Alle paar Minuten hustet ein Gspänli im Grossraumbüro. Daheim ist das Kind erkältet. Die Freundin sagt das Abendessen ab, weil sie flachliegt.
Willkommen, Erkältungssaison.
Gestern Mittwoch hat das Bundesamt für Gesundheit BAG ein neues Infoportal für übertragbare Krankheiten aufgeschaltet. Darauf zu finden: Daten zu Infektions- und Erkrankungsfällen, neben weiteren respiratorischen Viren sind die Influenza und Covid-19.
Die BAG-Zahlen bestätigen den subjektiven Eindruck: Die respiratorischen Infektionen nehmen zu. Dabei gilt, zu beachten: Die Covid-19-Herbstwelle steigt demnach aktuell an. Allerdings auf deutlich tieferem Niveau als in den Vorjahren.

______________________________

▶ [AUFGABE 1] Schreib aus dem Text über die Erkältungssaison den Teil ab, der mit "Alle paar Minuten" beginnt und bis "in den Vorjahren." geht.
▶ [AUFGABE 2]
Beantworte diese Fragen zum Text über die Erkältungssaison:
(a) Was sagt die Freundin ab?
(b) Welches Amt hat gestern Mittwoch ein neues Infoportal aufgeschaltet?
(c) Auf welchem Niveau steigt die Covid-19-Herbstwelle im Vergleich zu den Vorjahren an?

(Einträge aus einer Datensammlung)

______________________________

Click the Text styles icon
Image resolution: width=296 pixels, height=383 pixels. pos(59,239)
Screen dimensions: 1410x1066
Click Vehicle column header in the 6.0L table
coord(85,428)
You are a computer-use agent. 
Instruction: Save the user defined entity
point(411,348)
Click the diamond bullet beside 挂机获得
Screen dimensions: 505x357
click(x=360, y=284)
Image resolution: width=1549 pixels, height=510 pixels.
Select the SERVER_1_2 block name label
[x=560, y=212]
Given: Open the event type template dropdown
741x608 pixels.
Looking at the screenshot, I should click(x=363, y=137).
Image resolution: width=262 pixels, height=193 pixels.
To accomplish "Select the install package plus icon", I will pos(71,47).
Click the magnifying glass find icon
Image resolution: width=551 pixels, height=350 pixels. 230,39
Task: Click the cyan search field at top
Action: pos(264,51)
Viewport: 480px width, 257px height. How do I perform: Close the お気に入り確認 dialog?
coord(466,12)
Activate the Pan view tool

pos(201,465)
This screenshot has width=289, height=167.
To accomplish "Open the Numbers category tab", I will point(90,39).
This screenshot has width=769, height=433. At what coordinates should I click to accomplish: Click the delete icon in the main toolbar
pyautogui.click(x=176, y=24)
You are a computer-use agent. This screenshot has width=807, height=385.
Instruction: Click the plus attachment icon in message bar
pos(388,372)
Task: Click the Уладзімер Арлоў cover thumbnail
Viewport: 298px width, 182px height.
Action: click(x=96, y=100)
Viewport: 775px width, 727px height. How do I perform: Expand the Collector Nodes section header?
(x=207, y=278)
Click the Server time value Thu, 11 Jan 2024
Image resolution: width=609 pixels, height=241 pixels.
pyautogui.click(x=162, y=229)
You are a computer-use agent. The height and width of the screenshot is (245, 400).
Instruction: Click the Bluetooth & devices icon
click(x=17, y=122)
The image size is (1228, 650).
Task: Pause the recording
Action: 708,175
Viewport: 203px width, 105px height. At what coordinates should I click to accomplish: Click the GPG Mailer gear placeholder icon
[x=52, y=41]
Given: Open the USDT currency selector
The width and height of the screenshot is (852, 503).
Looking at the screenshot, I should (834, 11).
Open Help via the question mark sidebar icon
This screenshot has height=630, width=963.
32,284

______________________________

▶ [LÖSUNG 1]
Alle paar Minuten hustet ein Gspänli im Grossraumbüro. Daheim ist das Kind erkältet. Die Freundin sagt das Abendessen ab, weil sie flachliegt.
Willkommen, Erkältungssaison.
Gestern Mittwoch hat das Bundesamt für Gesundheit BAG ein neues Infoportal für übertragbare Krankheiten aufgeschaltet. Darauf zu finden: Daten zu Infektions- und Erkrankungsfällen, neben weiteren respiratorischen Viren sind die Influenza und Covid-19.
Die BAG-Zahlen bestätigen den subjektiven Eindruck: Die respiratorischen Infektionen nehmen zu. Dabei gilt, zu beachten: Die Covid-19-Herbstwelle steigt demnach aktuell an. Allerdings auf deutlich tieferem Niveau als in den Vorjahren.

▶ [LÖSUNG 2]
(a) Das Abendessen.
(b) Das Bundesamt für Gesundheit BAG.
(c) Auf deutlich tieferem Niveau.